Un concetto della fisica quantistica è la granularità di ogni cosa, tutto ha una composizione granulare. Il Creatore ha disegnato il mondo con puntini infinitesimali come faceva Georges-Pierre Seurat nei suoi quadri. Se la luce è fatta di particelle: i fotoni, se l’aria e la materia sono fatti di granuli: le molecole. Potremmo dare una granularità più grossolana all’organismo considerandolo un composto di cellule.
La metagenomica, lo studio della genomica batterica, ci spiega che l’organismo è l’unione mutevole di geni umani e geni batterici appartenenti alle singole cellule, i granuli dell’organismo. Il rapporto tra i geni batterici e umani è di un milione a 23.000. Per cui se vogliamo studiare l’organismo dobbiamo studiare anche la componente batterica organica.
Ho proposto un cambio di paradigma in medicina attraverso le staminali del sangue perchè lavorano sul terreno, cioè sull’organismo e non sulla patologia, aumentando l’energia vitale che si manifesta come anti age e anti sofferenza.

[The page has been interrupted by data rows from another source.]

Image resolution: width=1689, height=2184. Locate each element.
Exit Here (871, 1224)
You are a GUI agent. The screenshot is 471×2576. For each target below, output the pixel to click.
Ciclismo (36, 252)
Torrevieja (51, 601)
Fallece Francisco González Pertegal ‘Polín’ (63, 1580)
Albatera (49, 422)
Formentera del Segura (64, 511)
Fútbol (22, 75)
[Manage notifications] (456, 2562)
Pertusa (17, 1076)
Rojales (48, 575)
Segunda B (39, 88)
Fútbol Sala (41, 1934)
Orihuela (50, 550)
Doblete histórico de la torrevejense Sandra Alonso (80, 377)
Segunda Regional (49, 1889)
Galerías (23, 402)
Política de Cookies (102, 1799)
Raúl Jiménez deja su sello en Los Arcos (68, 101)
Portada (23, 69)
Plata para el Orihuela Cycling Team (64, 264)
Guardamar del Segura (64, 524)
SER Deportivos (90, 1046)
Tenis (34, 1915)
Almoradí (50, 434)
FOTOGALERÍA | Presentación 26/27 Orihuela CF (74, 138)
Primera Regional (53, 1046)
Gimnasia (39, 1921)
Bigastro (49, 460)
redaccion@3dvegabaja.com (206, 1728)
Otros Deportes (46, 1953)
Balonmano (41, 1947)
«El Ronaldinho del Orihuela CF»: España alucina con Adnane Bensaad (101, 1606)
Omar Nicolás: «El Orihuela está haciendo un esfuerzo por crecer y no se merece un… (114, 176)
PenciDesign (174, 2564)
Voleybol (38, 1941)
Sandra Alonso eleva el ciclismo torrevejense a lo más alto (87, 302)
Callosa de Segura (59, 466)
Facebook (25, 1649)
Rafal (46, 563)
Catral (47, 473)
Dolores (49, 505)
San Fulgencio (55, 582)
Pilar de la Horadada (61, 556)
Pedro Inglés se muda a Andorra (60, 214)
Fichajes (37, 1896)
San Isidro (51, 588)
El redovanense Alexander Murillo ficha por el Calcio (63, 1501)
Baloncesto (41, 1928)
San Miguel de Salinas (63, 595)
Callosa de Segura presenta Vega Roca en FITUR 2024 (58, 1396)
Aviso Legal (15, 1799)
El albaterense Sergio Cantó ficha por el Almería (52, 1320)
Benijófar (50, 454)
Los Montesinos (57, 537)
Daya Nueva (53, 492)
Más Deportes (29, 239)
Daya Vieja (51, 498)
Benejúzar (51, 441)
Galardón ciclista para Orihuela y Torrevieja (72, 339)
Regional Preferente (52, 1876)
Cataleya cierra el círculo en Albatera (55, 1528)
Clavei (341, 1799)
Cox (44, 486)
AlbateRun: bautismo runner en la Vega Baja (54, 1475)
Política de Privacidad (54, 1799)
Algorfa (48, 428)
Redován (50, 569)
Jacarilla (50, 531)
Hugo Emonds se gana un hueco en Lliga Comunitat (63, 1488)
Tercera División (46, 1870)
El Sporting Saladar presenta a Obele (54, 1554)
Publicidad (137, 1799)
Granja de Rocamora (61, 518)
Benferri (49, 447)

Lo stesso modo di pensare, cioè lavorare sul terreno e non sulla malattia, porta ad agire su tutte le cellule, e quindi anche i batteri, che compongono l’organismo che sono di fatto il vero e proprio terreno organico “materiale”.
Il paradigma medico attuale va cambiato perché i pazienti non sono soddisfatti, infatti spesso, quando affetti da patologie gravi, hanno più paura dei trattamenti per gli effetti collaterali che della malattia stessa.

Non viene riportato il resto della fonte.